YOUR ASSIGNMENT
The output should consist solely of the lines running from the one that contains "Click the Właściciele people icon" through the end of the records below, copied exactly.
*** MATERIAL TO PROCESS ***
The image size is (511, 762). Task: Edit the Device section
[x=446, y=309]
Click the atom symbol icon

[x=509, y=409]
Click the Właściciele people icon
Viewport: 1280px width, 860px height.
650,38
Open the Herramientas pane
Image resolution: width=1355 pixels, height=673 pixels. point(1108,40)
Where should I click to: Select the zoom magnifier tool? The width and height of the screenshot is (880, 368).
*** End of MATERIAL TO PROCESS ***
THE COMPLETED TASK
Click the Właściciele people icon
Viewport: 1280px width, 860px height.
650,38
Open the Herramientas pane
Image resolution: width=1355 pixels, height=673 pixels. point(1108,40)
Where should I click to: Select the zoom magnifier tool? The width and height of the screenshot is (880, 368).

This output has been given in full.